The following sections describe the Asian supported locales:
The following table provides the a summary of Asian supported locales.
Table 4–1 Summary of Asian Locales
This window provides a friendly and extensible input method management tool for all Chinese customer., A new input method auxiliary window supports the following new functions and utilities:
Input method switching
Chinese full-width/half-width character mode switching
Chinese/English punctuation mode switching
Input method properties setting
Input method selection
Lookup tables for GB2312/GBK/GB18030/CNS11643/Big5/HKSCS/Unicode character sets
Virtual keyboard
For more detailed information, please see the Simplified Chinese User's Guide and the Traditional Chinese User's Guide.
The input method auxiliary windows supports all UTF-8 locales and the following Chinese locales:
zh/zh_CN.EUC
zh.GBK/zh_CN.GBK
zh.UTF-8/zh_CN.UTF-8
zh_TW/zh_TW.EUC
zh_TW.BIG5
zh_TW.UTF-8
zh_HK.BIG5HK
zh_HK.UTF-8
zh_CN.GB18030
Two kinds of input methods are supported:
Methods based on a code table such as CangJie
Methods developed by a vendor (such as NewPinYin or NeiMa)
The interface model for auxiliary window support is shown in the following figure.
According to the Thai IT Standard, there are three input levels for the Thai character sequence checking method:
Passthrough level, no input check.
Basic input check level.
Strict input check level.
In the Solaris 9 release, the default input check level is still passthrough level.

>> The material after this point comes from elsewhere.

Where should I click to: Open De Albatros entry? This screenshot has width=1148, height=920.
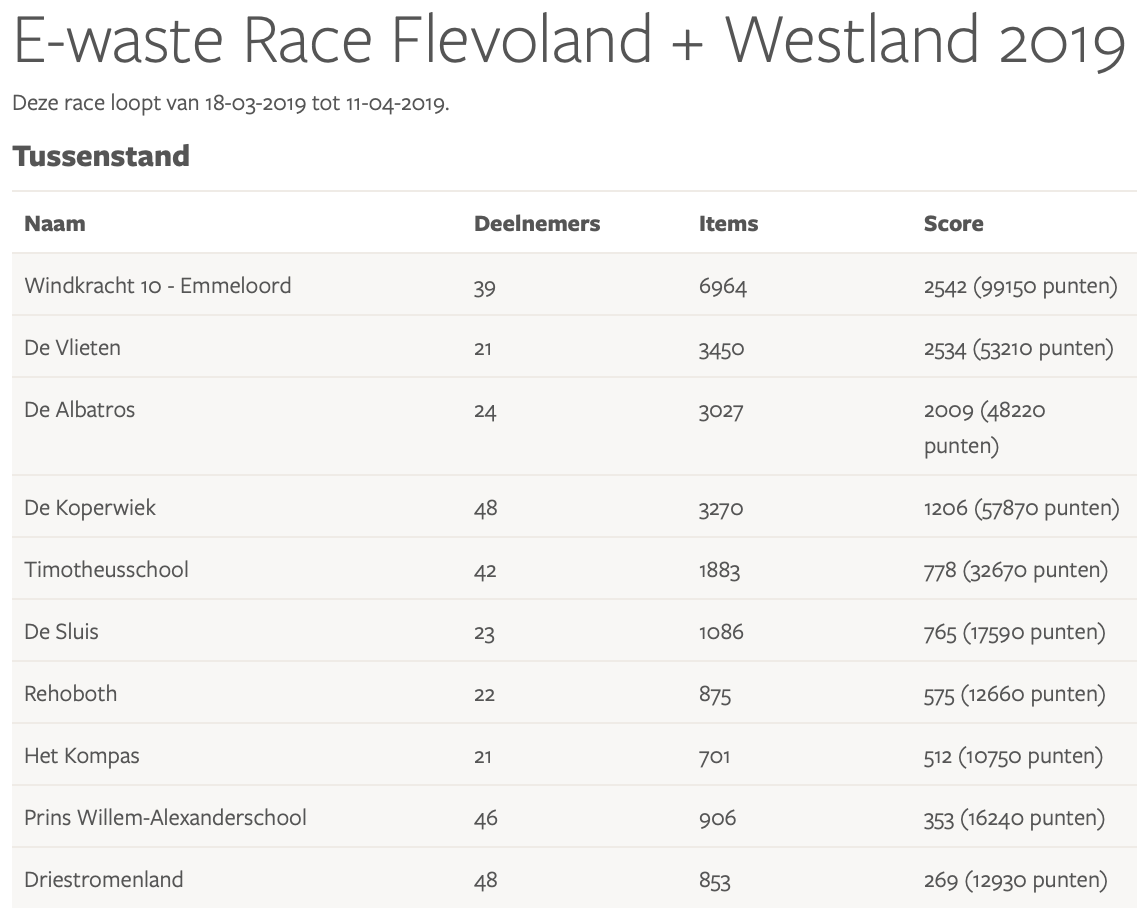click(x=79, y=410)
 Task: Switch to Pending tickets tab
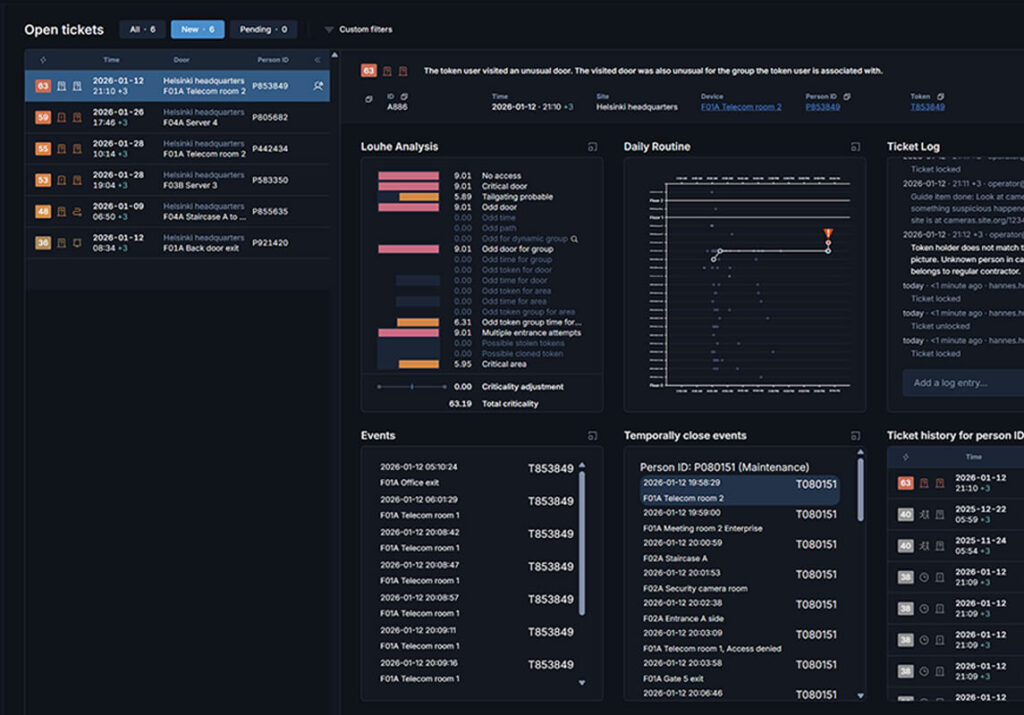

This means no sequence check, which is the same level as in previous Solaris releases. You can use the F2 Function key to switch between the three levels:
passthrough -> basic -> strict -> passthrough
A Thai input method auxiliary window supports the following new functions and utilities:
Switching between the three input levels (passthrough/basic/strict)
Thai virtual keyboard
Click the input level button on the auxiliary bar to select a specific Thai input level and input check level. Click the keyboard button to display the Thai virtual keyboard. Use the Thai virtual keyboard to input Thai characters.
Simplified Chinese in the Solaris 9 environment provides four locales: zh, zh.GBK, zh_CN.GB18030, and zh.UTF-8. In the zh locale, the EUC scheme is used to encode GB2312–80. The zh.GBK locale supports the GBK codeset, which is a superset of GB2312–80.

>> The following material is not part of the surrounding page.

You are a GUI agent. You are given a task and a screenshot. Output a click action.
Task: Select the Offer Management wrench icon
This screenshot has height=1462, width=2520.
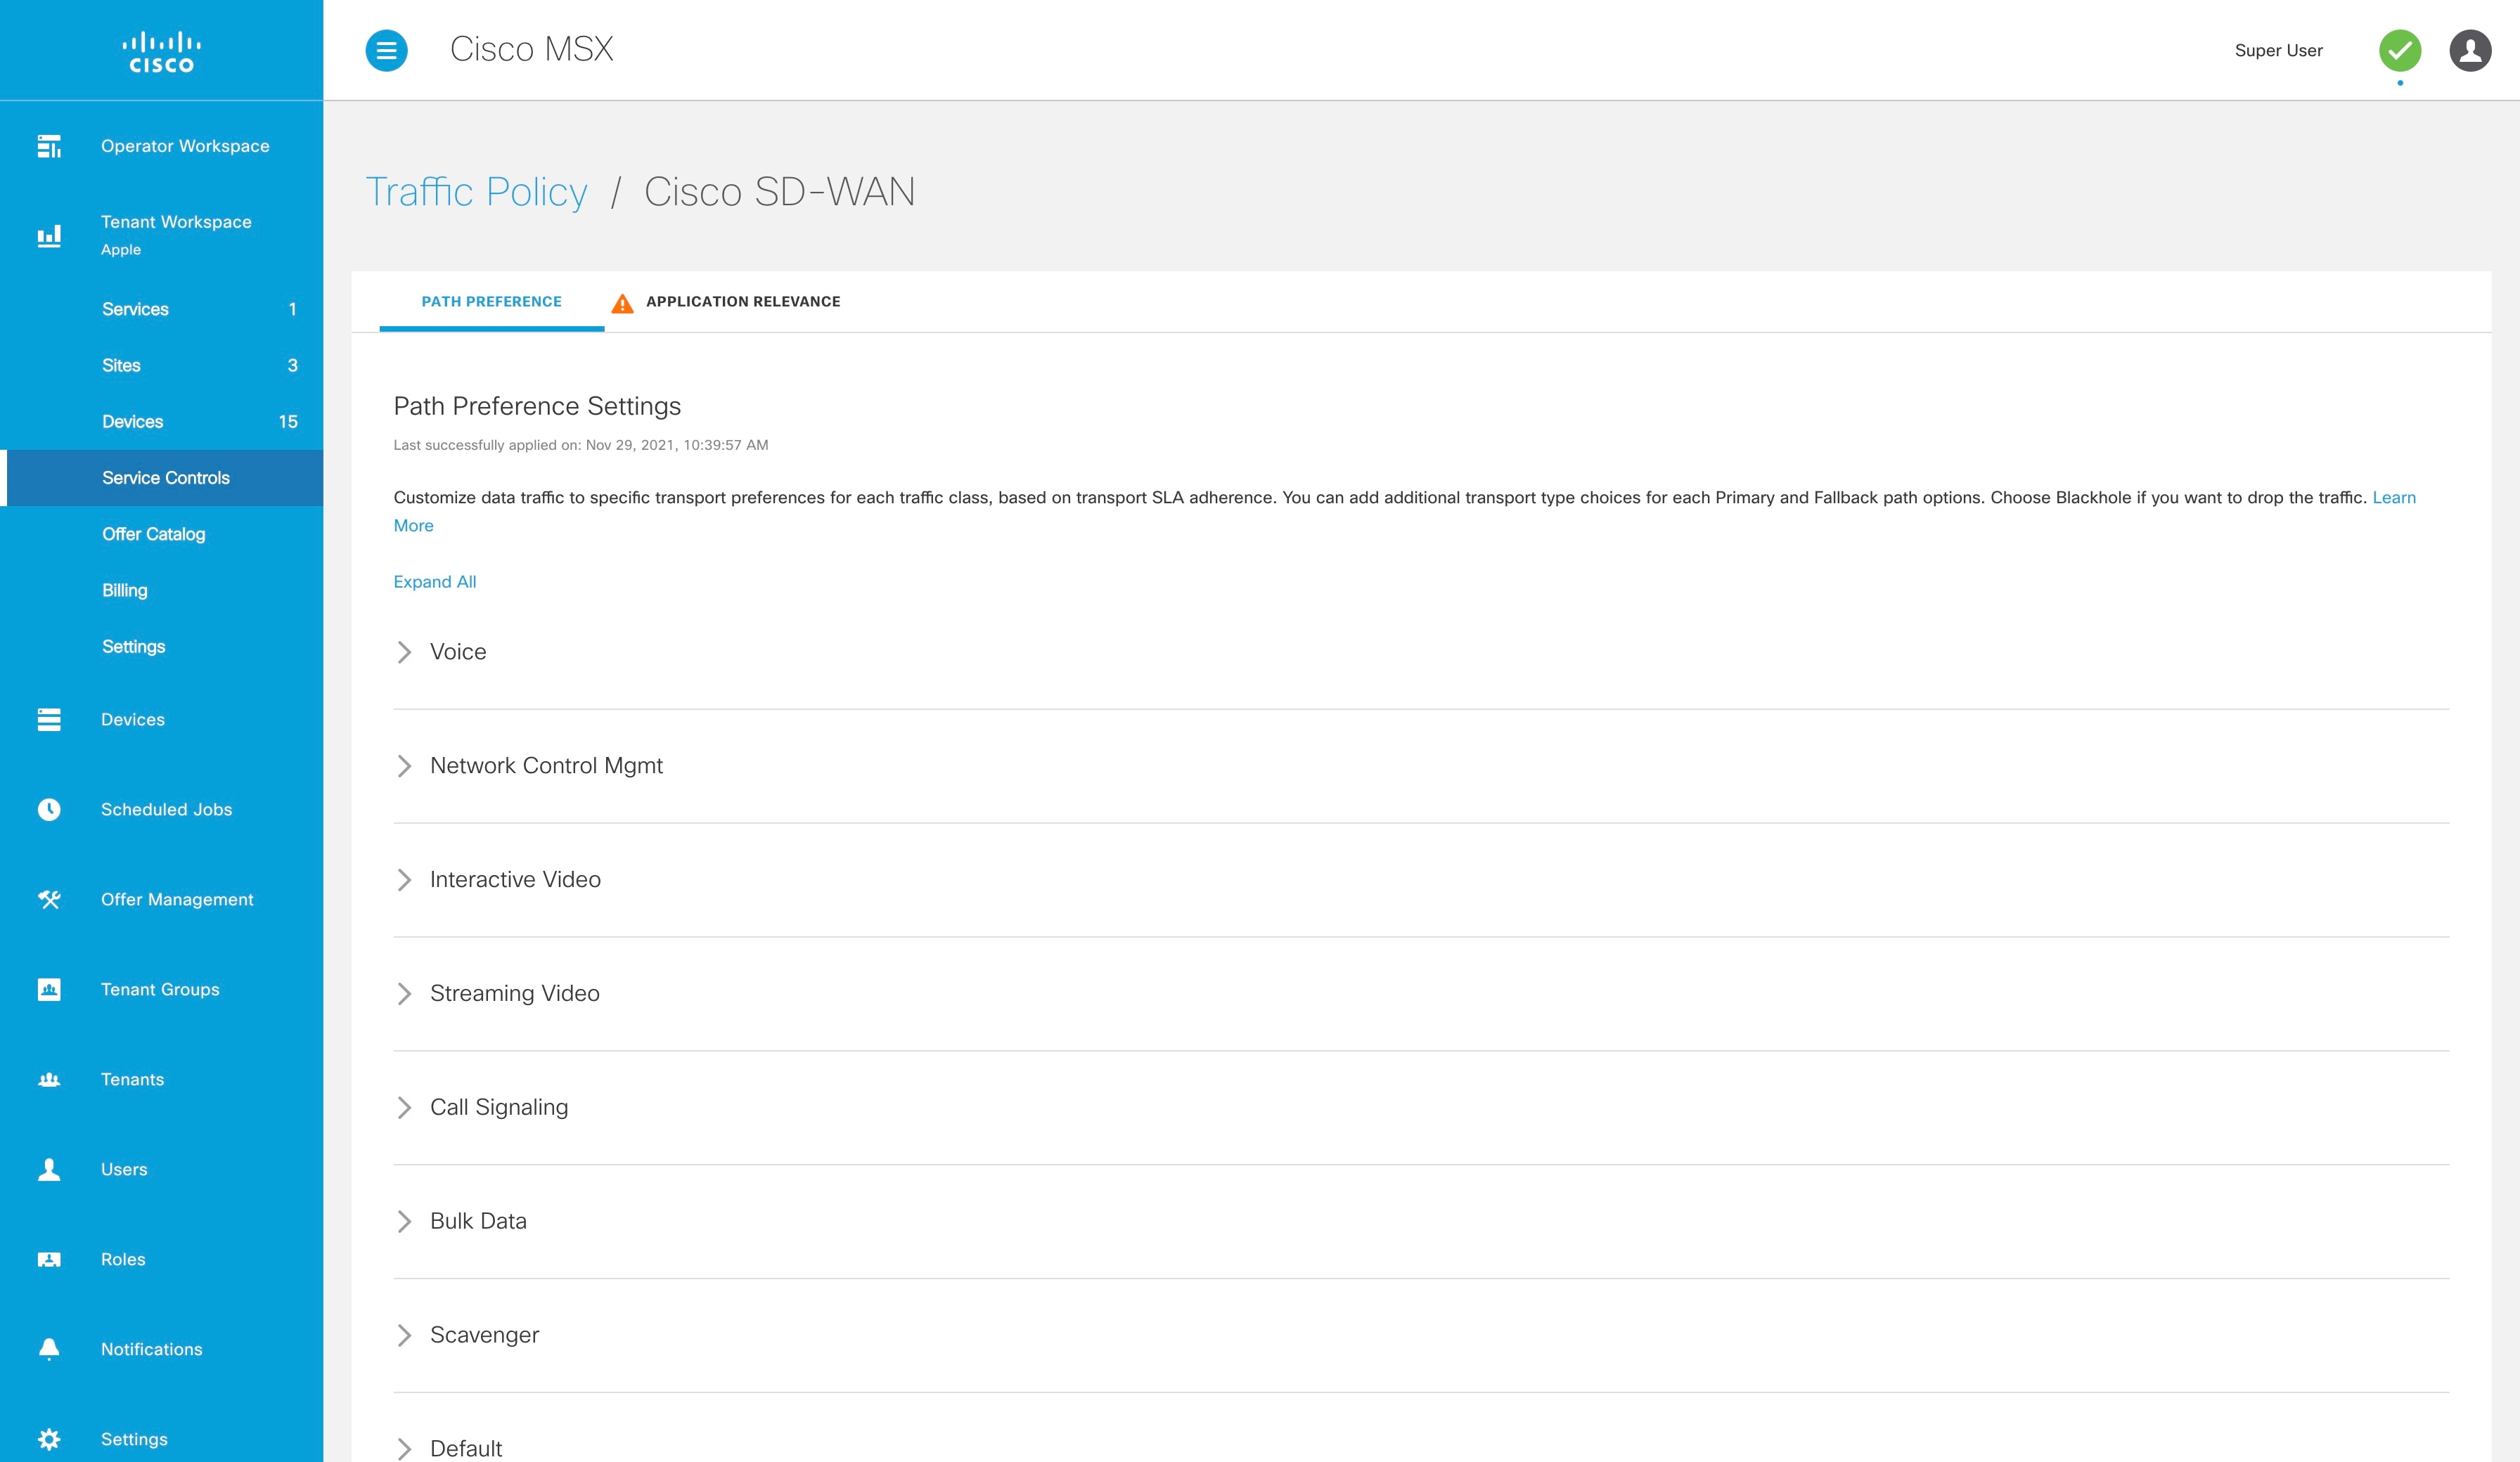coord(49,899)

The new GB18030–2000 codeset is now supported in the zh_CN.GB18030 locale.
Simplified Chinese is used mostly in the People's Republic of China (PRC) and in Singapore.
The following input methods are supported for the zh locale:
New QuanPin
New ShuangPin
QuanPin
ShuangPin
GB2312 NeiMa
English-Chinese
Optional codetable input methods
Input method auxiliary window support for Simplified Chinese
The following input methods are supported for the zh_CN.GB18030 locale:
New QuanPin
New ShuangPin
QuanPin
ShuangPin
GB18030–2000 NeiMa
English-Chinese
Optional codetable input methods
Input method auxiliary window support for Simplified Chinese
The following input methods are supported for both the zh.GBK and the zh.UTF-8 locales:
New QuanPin
New ShuangPin
QuanPin
ShuangPin
GBK NeiMa
English-Chinese
Optional codetable input methods
Input method auxiliary window support for Simplified Chinese
The auxiliary window for Chinese input methods provides a friendly and extensible input method user interface for all Chinese locales. See Input Method Auxiliary Window Support for Simplified and Traditional Chinese.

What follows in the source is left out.